I suggest you ask her doctor what he/she wants to learn from the tests and what the treatment options will be depending on the test results. I did not authorize tests where the treatment wouldn't change or where I would not support the treatment in any case. If she has a heart murmur that causes her discomfort when her heart has "spells" or makes her more likely to have a stroke, I would have a pacemaker installed for her daily comfort.

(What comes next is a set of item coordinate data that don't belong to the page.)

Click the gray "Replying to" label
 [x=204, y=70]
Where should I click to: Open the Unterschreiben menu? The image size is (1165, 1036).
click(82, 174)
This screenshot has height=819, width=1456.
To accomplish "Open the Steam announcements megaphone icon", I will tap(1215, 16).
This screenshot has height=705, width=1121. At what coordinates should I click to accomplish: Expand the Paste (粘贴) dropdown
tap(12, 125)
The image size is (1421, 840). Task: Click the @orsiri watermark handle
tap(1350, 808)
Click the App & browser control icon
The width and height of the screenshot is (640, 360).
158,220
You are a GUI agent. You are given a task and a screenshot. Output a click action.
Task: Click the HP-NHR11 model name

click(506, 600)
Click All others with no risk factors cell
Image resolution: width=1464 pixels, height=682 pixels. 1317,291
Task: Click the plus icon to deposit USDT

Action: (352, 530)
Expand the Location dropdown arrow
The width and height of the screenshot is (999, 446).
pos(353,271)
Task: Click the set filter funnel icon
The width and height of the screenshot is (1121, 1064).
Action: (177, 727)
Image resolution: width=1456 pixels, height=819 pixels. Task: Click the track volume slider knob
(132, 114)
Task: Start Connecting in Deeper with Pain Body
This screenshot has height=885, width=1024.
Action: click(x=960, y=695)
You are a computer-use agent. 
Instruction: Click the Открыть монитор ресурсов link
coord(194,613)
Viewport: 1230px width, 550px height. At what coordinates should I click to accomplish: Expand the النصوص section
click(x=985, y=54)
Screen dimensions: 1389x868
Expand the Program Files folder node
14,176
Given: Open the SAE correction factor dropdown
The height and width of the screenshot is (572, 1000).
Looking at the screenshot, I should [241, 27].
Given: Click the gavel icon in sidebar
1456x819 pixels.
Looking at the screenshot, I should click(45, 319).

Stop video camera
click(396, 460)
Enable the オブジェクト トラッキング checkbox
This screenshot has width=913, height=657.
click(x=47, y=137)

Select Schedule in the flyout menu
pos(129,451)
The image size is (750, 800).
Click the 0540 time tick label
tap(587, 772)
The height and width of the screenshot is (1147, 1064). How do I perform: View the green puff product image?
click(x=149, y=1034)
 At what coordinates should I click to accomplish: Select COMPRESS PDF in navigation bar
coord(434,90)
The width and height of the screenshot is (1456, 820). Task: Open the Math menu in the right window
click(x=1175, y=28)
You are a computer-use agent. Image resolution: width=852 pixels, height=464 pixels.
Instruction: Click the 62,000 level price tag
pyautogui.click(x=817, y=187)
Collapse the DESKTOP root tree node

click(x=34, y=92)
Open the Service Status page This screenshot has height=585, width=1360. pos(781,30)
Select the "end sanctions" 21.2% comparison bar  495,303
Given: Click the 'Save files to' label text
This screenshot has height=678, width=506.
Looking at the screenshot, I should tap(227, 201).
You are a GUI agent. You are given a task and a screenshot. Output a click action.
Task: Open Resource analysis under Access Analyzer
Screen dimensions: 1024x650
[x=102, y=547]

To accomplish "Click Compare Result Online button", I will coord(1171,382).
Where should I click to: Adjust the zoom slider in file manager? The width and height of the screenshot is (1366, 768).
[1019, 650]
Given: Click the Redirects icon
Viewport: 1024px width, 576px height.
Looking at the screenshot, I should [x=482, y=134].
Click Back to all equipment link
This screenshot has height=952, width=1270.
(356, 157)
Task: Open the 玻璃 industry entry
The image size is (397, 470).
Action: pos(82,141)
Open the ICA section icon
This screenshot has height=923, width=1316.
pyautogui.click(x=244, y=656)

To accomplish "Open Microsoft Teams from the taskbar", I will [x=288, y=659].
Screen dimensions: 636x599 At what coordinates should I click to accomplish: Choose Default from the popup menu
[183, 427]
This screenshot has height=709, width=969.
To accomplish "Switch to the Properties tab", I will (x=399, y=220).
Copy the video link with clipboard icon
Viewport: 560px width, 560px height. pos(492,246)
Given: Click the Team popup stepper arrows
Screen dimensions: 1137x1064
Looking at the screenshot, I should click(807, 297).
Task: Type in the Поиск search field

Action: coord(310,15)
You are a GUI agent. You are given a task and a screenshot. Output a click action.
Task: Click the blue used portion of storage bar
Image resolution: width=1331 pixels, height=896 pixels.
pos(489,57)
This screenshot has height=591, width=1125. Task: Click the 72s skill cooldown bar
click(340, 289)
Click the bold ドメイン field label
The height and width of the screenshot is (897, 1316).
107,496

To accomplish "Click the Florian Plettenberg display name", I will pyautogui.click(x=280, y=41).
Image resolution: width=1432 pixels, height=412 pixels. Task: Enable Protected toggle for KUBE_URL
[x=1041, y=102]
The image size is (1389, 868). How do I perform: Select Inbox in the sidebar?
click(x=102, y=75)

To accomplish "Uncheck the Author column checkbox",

I was very worried about how my dad with vascular dementia would do when he needed a hip replacement at age 82; I was afraid he wouldn't do well with the rehab, forget to use a walker, not cooperate with therapists, etc. But he was in pain and likely to suffer a broken hip and fall at some future time if he didn't have the replacement, so I reluctantly supported the decision to have the surgery. He did wonderfully and rehabbed completely.

I found the questions of medical treatment to be one of the hardest parts of caring for someone with dementia. My process was to ask myself what mom or dad would have chosen when they didn't have dementia, what declining treatment would mean to their daily life in terms of discomfort or anxiety, then what they could cope with considering they did have dementia. Although I was the POA or guardian, I found talking things over with my brother and co-POA was extremely helpful, not only to make the decisions but to live with a sense that I had made the "right" decision. I encourage you to find someone, whether a relative or friend, to discuss your decisions with and gain the support you will need.

God bless you and guide you on your journey in caring for your wife.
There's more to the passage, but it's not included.